Falando ao Sertão, Lucena deve ter se empolgado além da conta no aceno à região. Para defender necessários investimentos hídricos, Cícero não precisaria minimizar a maior intervenção de mobilidade dos últimos tempos na região cuja maior beneficiada é a cidade que governou até pouco tempo.
O ex-prefeito até poderia questionar a urgência do Ramal do Piancó, enquanto o governo João Azevêdo/Lucas Ribeiro (PP) tem reserva de R$ 6 bilhões em caixa. Parênteses: o Ramal do Piancó já tem recursos assegurados pelo PAC do Governo Federal. Não. Cícero optou por relativizar e quase condenar um investimento em detrimento de outro. E errou.
A avidez do pré-candidato por firmar os pés na oposição traiu o ex-gestor que se apresenta como experiente, logo no território onde almeja sair majoritário as urnas. Ainda contradisse o pretendente que lutou, até o ano passado, para convencer João a ser o representante da “continuidade do modelo” do atual governo, desejo atropelado pela ‘candidatura natural’ de Lucas.

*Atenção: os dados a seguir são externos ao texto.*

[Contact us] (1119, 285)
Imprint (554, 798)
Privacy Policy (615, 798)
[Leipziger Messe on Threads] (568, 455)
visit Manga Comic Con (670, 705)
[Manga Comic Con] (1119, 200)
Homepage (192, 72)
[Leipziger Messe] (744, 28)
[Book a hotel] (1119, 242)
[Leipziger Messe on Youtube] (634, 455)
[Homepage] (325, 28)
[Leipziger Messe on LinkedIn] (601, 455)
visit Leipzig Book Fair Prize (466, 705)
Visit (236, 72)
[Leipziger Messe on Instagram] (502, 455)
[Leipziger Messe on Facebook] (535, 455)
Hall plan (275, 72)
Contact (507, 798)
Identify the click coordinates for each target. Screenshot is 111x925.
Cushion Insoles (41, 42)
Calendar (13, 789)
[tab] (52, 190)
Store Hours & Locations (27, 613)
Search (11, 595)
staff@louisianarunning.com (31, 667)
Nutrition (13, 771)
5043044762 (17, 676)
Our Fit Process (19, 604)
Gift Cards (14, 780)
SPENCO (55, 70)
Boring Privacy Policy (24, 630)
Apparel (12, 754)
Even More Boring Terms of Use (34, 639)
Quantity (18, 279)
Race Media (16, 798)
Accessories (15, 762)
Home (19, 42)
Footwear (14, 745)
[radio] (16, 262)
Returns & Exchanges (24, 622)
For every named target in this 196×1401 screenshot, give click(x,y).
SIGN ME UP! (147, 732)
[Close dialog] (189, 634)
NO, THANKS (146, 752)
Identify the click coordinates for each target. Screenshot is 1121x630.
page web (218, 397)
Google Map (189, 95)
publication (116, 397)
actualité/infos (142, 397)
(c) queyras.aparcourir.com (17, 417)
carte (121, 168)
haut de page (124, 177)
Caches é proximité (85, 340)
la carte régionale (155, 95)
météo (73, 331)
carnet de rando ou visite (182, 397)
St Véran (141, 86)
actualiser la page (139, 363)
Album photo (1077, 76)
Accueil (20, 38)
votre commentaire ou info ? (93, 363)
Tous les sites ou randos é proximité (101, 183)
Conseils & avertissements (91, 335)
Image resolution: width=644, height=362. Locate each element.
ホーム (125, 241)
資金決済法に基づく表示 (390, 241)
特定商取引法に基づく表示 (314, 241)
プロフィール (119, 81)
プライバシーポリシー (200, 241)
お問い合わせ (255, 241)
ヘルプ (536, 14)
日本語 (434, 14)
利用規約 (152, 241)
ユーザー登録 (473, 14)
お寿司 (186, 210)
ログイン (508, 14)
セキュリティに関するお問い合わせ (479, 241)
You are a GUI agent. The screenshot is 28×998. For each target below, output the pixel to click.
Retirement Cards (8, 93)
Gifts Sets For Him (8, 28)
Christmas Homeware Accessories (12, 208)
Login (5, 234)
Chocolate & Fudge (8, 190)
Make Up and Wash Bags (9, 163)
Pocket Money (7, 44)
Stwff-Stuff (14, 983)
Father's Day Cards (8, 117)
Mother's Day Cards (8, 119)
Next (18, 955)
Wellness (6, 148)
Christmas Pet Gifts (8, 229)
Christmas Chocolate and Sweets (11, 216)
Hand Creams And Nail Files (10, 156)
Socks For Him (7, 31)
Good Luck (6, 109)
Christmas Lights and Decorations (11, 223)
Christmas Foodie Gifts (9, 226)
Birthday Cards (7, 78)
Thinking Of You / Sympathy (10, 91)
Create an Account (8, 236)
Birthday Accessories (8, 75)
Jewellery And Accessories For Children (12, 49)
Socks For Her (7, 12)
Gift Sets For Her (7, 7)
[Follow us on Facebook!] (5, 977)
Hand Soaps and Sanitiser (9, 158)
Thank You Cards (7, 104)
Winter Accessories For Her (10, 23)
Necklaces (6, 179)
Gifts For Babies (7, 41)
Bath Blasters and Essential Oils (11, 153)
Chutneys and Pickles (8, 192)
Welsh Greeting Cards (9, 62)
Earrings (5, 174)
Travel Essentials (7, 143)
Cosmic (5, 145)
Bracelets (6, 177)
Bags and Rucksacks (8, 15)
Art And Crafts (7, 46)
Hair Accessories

Quando mira na Ponte do Futuro, Cícero esquece de lembrar como, onde e quando nasceram os movimentos iniciais dela. Se olhasse direito no retrovisor, veria na fotografia o governo do aliado Cássio Cunha Lima, de quem foi secretário de Planejamento. Foi naquele longínquo tempo que se falou pela primeira vez na ‘Ponte de Lucena’, promessa que teimou e nunca saiu da maquete. O governo João/Lucas vai entregar o que os aliados de Cícero prometeram. E não entregaram.
O problema não é só cair na tentação de abrir dissidência da inteligente unanimidade em torno de uma obra tão necessária quanto sonhada – estratégica na mobilidade e desenvolvimento econômico e turístico. O deslize pior foi atrair para si um conceito retrógrado e bugar o seu próprio marketing que promete à Paraíba “um novo ritmo”. Com a equivocada travessia sobre a Ponte do Futuro, Cícero só conseguiu se atracar ao ritmo do passado.